* INPUT MATERIAL *
------------------------
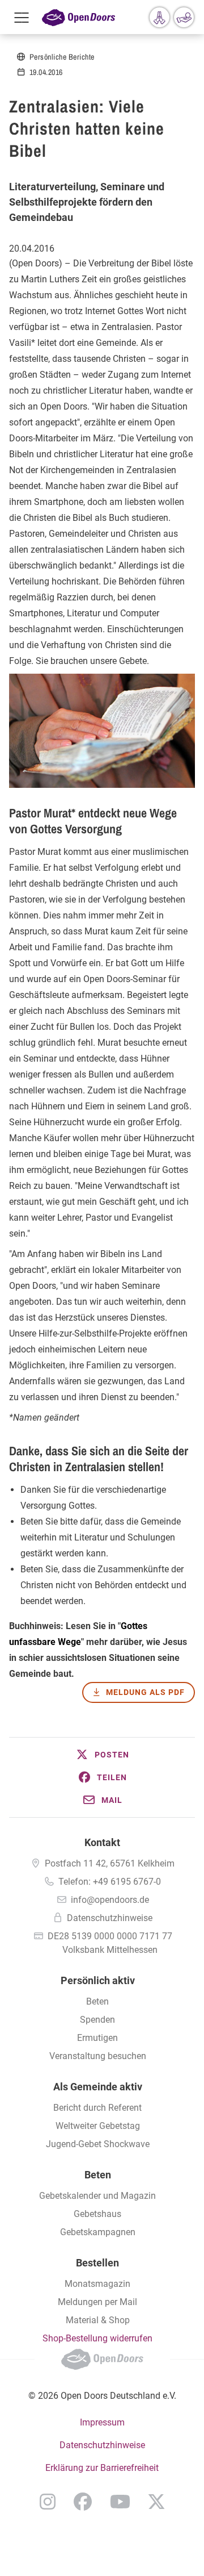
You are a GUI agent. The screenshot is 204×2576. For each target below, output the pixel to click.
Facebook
------------------------
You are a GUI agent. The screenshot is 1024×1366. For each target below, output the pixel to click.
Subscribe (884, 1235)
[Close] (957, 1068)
------------------------
* BRIEF *
Each line of the data that holds "agent" should be reported.

* YOUR RESPONSE *
You are a GUI agent. The screenshot is 204×2576. For each target below, output the pixel to click.
You are a GUI agent. The screenshot is 1024×1366. For each target below, output the pixel to click.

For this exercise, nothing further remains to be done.